* start Text excerpt *

# bios password reset



## del schisler (Aug 22, 2010)

bignezzy74 said:


> I have a *Toshiba Satellite a205 series . I don't remember ever putting a bio password on it, I think my son might have. I have checked for a **Battery to take out but can't find one, is there another way to reset any info would be great. *


go here and see if anything you can use http://www.tomshardware.com/forum/261003-29-toshiba-satellite-a205-laptop-bios-backdoor-password


----------



## diyorpay (Sep 21, 2010)

There has to be a battery. Quarter sized or so. Keep checking little compartments on bottom of computer. May have to remove hard drive or main battery to see it. Leave out for a while when you find it.


----------



## picflight (Aug 25, 2011)

Have you tried calling the Toshiba service center?


----------



## tribe_fan (May 18, 2006)

I'm not sure if this will work for you...

http://www.techspot.com/vb/topic102975.html

You may have to take it in:

http://www.csd.toshiba.com/cgi-bin/...kIris&searchString=a205+bios+password&x=6&y=9


----------



## Oh-Fudge (Sep 1, 2011)

* end Text excerpt *

Prompt a:
Answer these questions from the BIOS password thread:
(i) What laptop model does bignezzy74 own?
(ii) About what size does diyorpay say the battery is?
(iii) Whom does picflight suggest calling?
The forum thread and the records that come after it are unrelated material.

* start Working data *

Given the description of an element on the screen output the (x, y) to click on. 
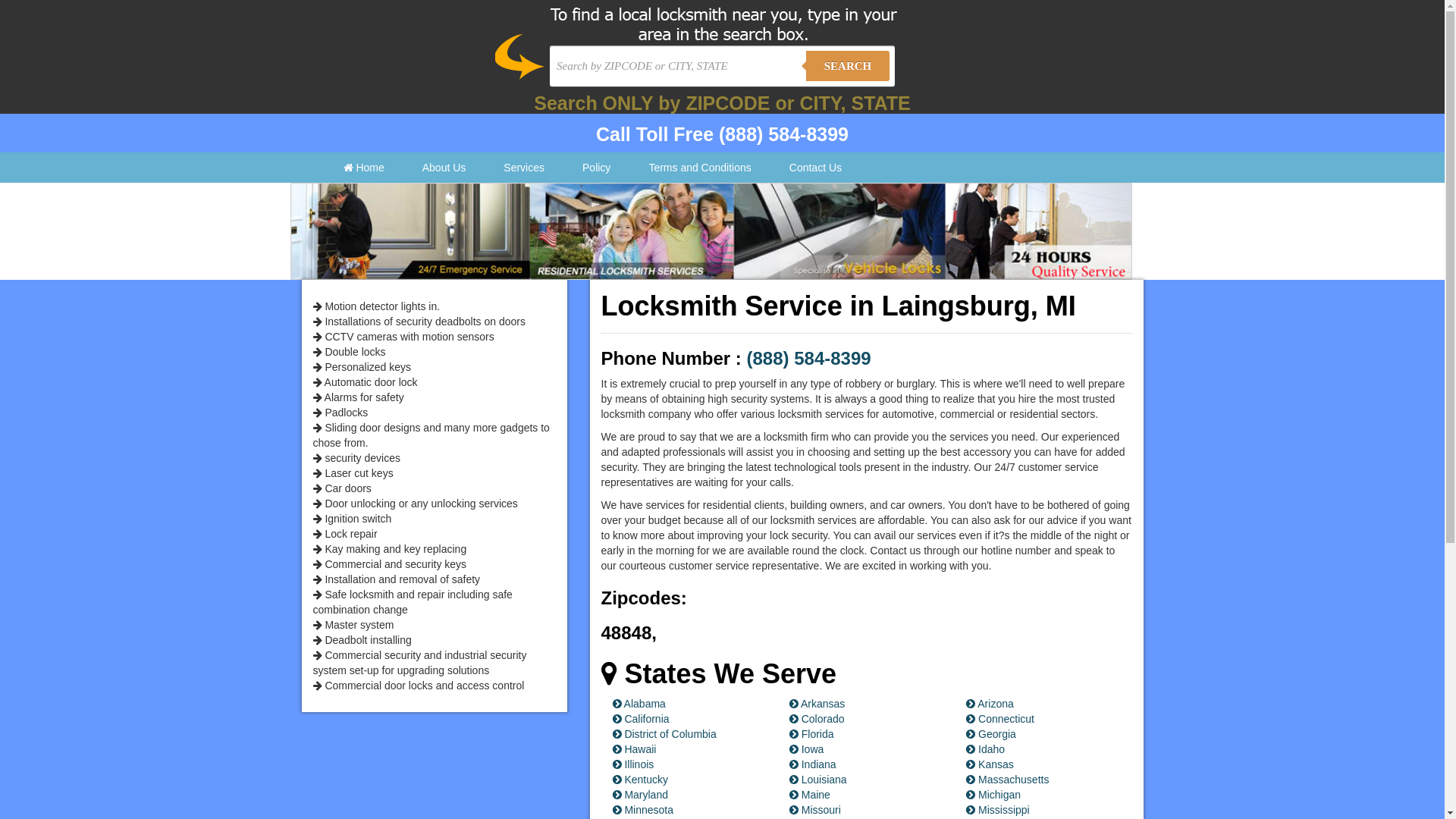
Terms and Conditions Element type: text (699, 167)
Louisiana Element type: text (818, 779)
Minnesota Element type: text (642, 809)
Massachusetts Element type: text (1007, 779)
Hawaii Element type: text (634, 749)
Connecticut Element type: text (1000, 718)
Idaho Element type: text (985, 749)
Contact Us Element type: text (815, 167)
(888) 584-8399 Element type: text (808, 358)
Illinois Element type: text (633, 764)
Georgia Element type: text (991, 734)
Alabama Element type: text (638, 703)
Maine Element type: text (809, 794)
About Us Element type: text (444, 167)
Michigan Element type: text (993, 794)
Services Element type: text (523, 167)
District of Columbia Element type: text (664, 734)
Call Toll Free (888) 584-8399 Element type: text (722, 132)
Home Element type: text (363, 167)
Colorado Element type: text (816, 718)
Florida Element type: text (811, 734)
California Element type: text (640, 718)
Iowa Element type: text (806, 749)
Indiana Element type: text (812, 764)
Kansas Element type: text (989, 764)
Policy Element type: text (596, 167)
Mississippi Element type: text (997, 809)
Missouri Element type: text (814, 809)
SEARCH Element type: text (847, 65)
Maryland Element type: text (640, 794)
Arizona Element type: text (989, 703)
Kentucky Element type: text (640, 779)
Arkansas Element type: text (816, 703)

* end Working data *

Prompt b: Rename "Hawaii" as "Alaska" in the records, and give back only the lines starting with the line that contains "Terms and Conditions" and going on through the line that contains "Idaho Element type: text (985, 749)", with nothing else altered.

Expected output a:
(i) A Toshiba Satellite a205 series.
(ii) Quarter sized or so.
(iii) The Toshiba service center.

Expected output b:
Terms and Conditions Element type: text (699, 167)
Louisiana Element type: text (818, 779)
Minnesota Element type: text (642, 809)
Massachusetts Element type: text (1007, 779)
Alaska Element type: text (634, 749)
Connecticut Element type: text (1000, 718)
Idaho Element type: text (985, 749)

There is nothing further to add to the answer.